Records from a pointing dataset
>> start
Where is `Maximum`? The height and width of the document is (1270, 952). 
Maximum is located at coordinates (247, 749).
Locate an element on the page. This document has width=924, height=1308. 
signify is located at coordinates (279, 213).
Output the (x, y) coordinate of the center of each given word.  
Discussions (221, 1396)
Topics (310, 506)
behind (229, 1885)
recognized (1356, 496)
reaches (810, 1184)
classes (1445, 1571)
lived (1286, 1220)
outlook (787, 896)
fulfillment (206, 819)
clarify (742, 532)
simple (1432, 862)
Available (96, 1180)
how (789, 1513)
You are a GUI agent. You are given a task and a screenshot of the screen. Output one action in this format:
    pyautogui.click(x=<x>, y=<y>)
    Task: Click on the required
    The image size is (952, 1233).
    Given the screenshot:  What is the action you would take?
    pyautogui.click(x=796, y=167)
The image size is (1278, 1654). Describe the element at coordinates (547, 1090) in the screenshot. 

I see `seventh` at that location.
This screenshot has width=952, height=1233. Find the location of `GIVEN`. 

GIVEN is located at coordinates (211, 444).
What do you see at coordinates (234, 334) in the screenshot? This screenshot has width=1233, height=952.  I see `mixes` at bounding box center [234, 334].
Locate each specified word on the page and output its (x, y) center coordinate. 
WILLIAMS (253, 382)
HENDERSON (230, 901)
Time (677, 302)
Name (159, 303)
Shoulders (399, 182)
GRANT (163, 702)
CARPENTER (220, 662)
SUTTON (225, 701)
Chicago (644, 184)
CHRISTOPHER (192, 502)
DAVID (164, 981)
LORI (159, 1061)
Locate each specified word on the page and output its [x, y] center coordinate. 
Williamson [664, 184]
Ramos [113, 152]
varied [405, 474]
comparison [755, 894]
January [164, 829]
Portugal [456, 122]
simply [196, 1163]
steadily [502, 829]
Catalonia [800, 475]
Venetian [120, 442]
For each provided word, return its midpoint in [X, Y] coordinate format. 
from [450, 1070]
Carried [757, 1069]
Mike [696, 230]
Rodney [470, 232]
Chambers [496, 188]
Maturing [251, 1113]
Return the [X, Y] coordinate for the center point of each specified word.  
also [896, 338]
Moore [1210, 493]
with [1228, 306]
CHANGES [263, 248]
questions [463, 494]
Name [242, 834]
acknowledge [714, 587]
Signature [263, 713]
>> end
What the exercise asks
Copy out every one of the records above word for word, keeping each line unchanged.

Exercise solution
Where is `Maximum`? The height and width of the document is (1270, 952). 
Maximum is located at coordinates (247, 749).
Locate an element on the page. This document has width=924, height=1308. 
signify is located at coordinates (279, 213).
Output the (x, y) coordinate of the center of each given word.  
Discussions (221, 1396)
Topics (310, 506)
behind (229, 1885)
recognized (1356, 496)
reaches (810, 1184)
classes (1445, 1571)
lived (1286, 1220)
outlook (787, 896)
fulfillment (206, 819)
clarify (742, 532)
simple (1432, 862)
Available (96, 1180)
how (789, 1513)
You are a GUI agent. You are given a task and a screenshot of the screen. Output one action in this format:
    pyautogui.click(x=<x>, y=<y>)
    Task: Click on the required
    The image size is (952, 1233).
    Given the screenshot:  What is the action you would take?
    pyautogui.click(x=796, y=167)
The image size is (1278, 1654). Describe the element at coordinates (547, 1090) in the screenshot. 

I see `seventh` at that location.
This screenshot has width=952, height=1233. Find the location of `GIVEN`. 

GIVEN is located at coordinates (211, 444).
What do you see at coordinates (234, 334) in the screenshot? This screenshot has width=1233, height=952.  I see `mixes` at bounding box center [234, 334].
Locate each specified word on the page and output its (x, y) center coordinate. 
WILLIAMS (253, 382)
HENDERSON (230, 901)
Time (677, 302)
Name (159, 303)
Shoulders (399, 182)
GRANT (163, 702)
CARPENTER (220, 662)
SUTTON (225, 701)
Chicago (644, 184)
CHRISTOPHER (192, 502)
DAVID (164, 981)
LORI (159, 1061)
Locate each specified word on the page and output its [x, y] center coordinate. 
Williamson [664, 184]
Ramos [113, 152]
varied [405, 474]
comparison [755, 894]
January [164, 829]
Portugal [456, 122]
simply [196, 1163]
steadily [502, 829]
Catalonia [800, 475]
Venetian [120, 442]
For each provided word, return its midpoint in [X, Y] coordinate format. 
from [450, 1070]
Carried [757, 1069]
Mike [696, 230]
Rodney [470, 232]
Chambers [496, 188]
Maturing [251, 1113]
Return the [X, Y] coordinate for the center point of each specified word.  
also [896, 338]
Moore [1210, 493]
with [1228, 306]
CHANGES [263, 248]
questions [463, 494]
Name [242, 834]
acknowledge [714, 587]
Signature [263, 713]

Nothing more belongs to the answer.